• **TASK OBJECTIVE**
Rewrite all of the lines below, changing every "link" to "hyperlink" and keeping everything else the same. Leave the pictures out.

• **PROVIDED ENTRIES**
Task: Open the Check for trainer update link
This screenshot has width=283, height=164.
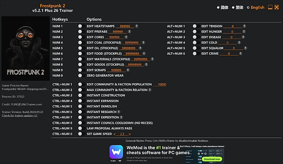Action: coord(19,116)
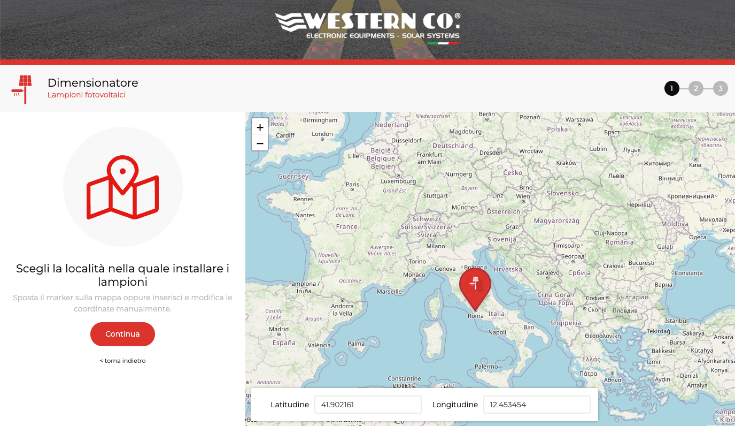The width and height of the screenshot is (735, 426).
Task: Click on Milano on the map
Action: tap(436, 246)
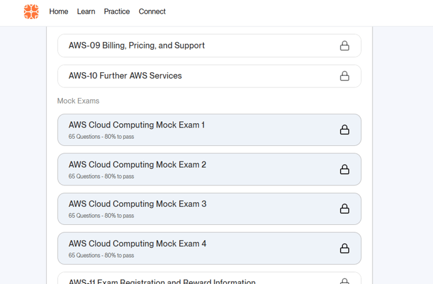
Task: Click the Mock Exam 3 lock icon
Action: pyautogui.click(x=344, y=209)
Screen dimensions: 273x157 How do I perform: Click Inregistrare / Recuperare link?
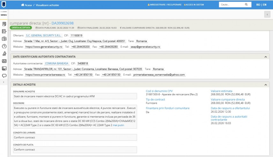click(x=164, y=5)
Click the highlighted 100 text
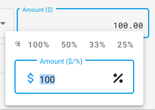 47,79
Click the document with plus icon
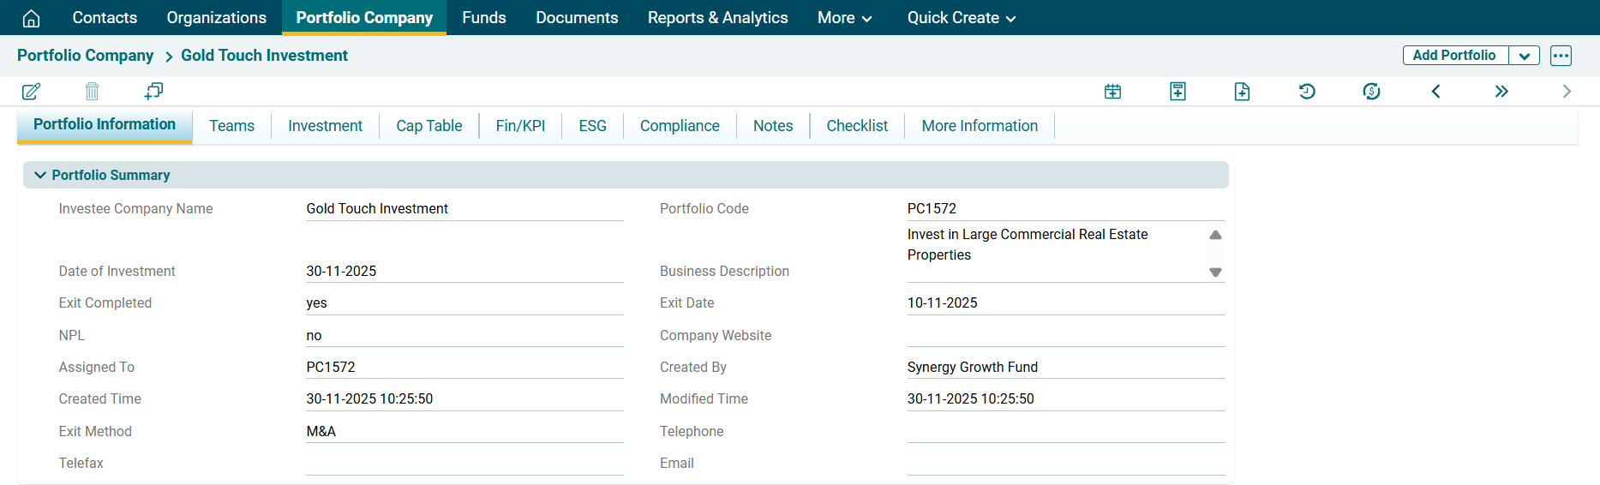 tap(1242, 92)
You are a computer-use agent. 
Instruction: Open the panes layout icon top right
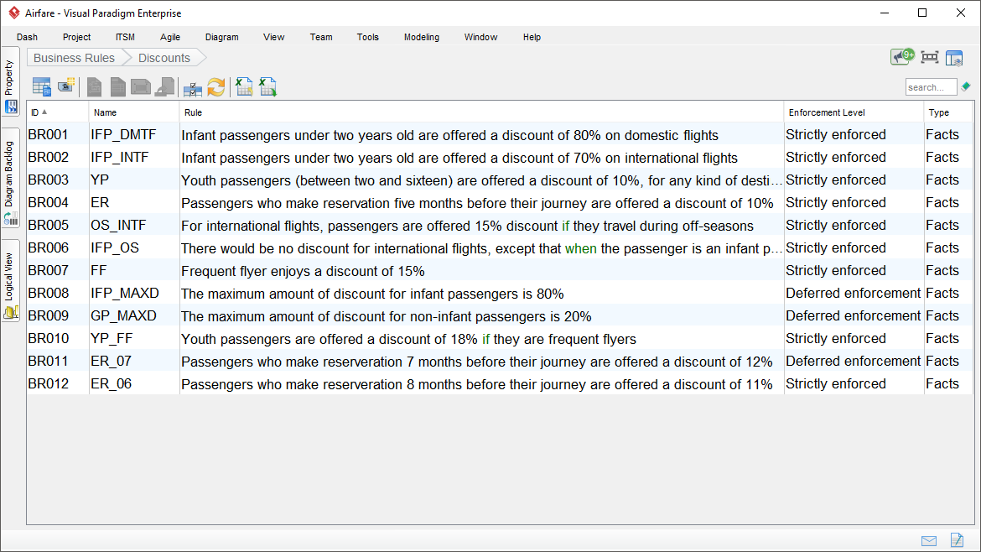pos(954,57)
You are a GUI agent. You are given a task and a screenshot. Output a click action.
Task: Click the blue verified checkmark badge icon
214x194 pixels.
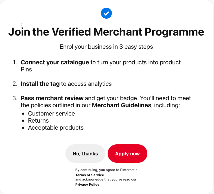coord(106,13)
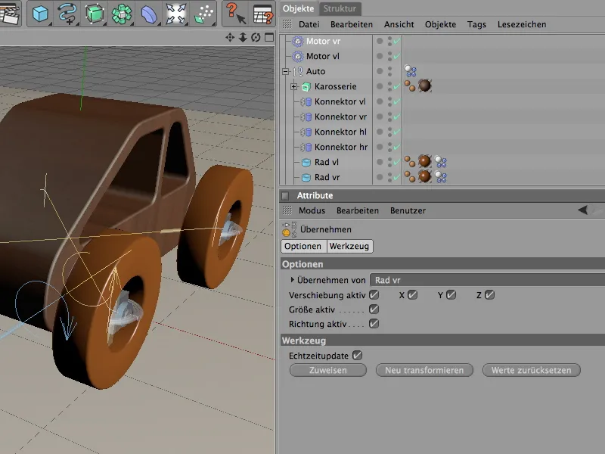Screen dimensions: 605x454
Task: Select the cube primitive tool
Action: [40, 14]
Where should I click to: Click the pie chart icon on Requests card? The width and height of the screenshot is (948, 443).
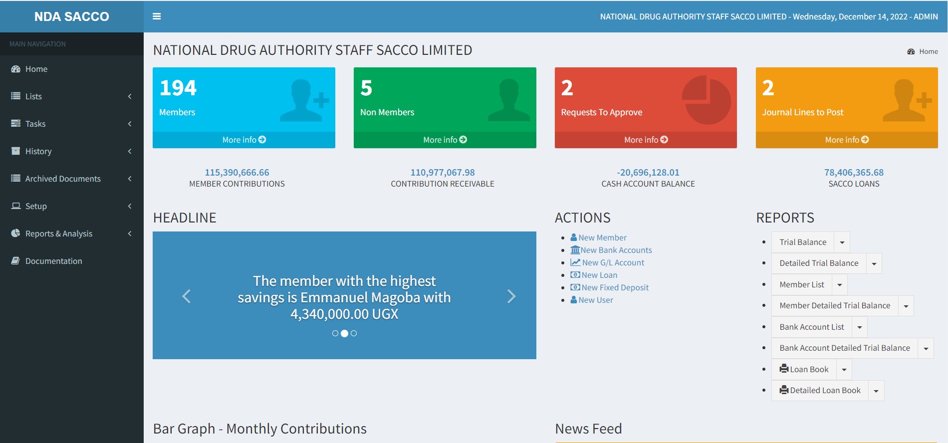706,100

• **SOLUTION FOR THIS EXERCISE**
Task: Open the Check for trainer update hyperlink
This screenshot has width=283, height=164.
Action: coord(19,116)
The width and height of the screenshot is (735, 426).
Task: Click on Milano on the map
Action: tap(436, 246)
Task: Click the Mock Exam 3 lock icon
Action: pyautogui.click(x=344, y=209)
Screen dimensions: 273x157 How do I perform: Click Inregistrare / Recuperare hyperlink?
click(x=164, y=5)
Click the highlighted 100 text
 47,79
Click the document with plus icon
 tap(1242, 92)
You are a computer-use agent. 
Instruction: Open the panes layout icon top right
pos(954,57)
You are a GUI agent. You are given a task and a screenshot. Output a click action.
Task: Click the blue verified checkmark badge icon
214x194 pixels.
coord(106,13)
Screen dimensions: 605x454
Task: Select the cube primitive tool
Action: [40, 14]
Where should I click to: Click the pie chart icon on Requests card? The width and height of the screenshot is (948, 443).
706,100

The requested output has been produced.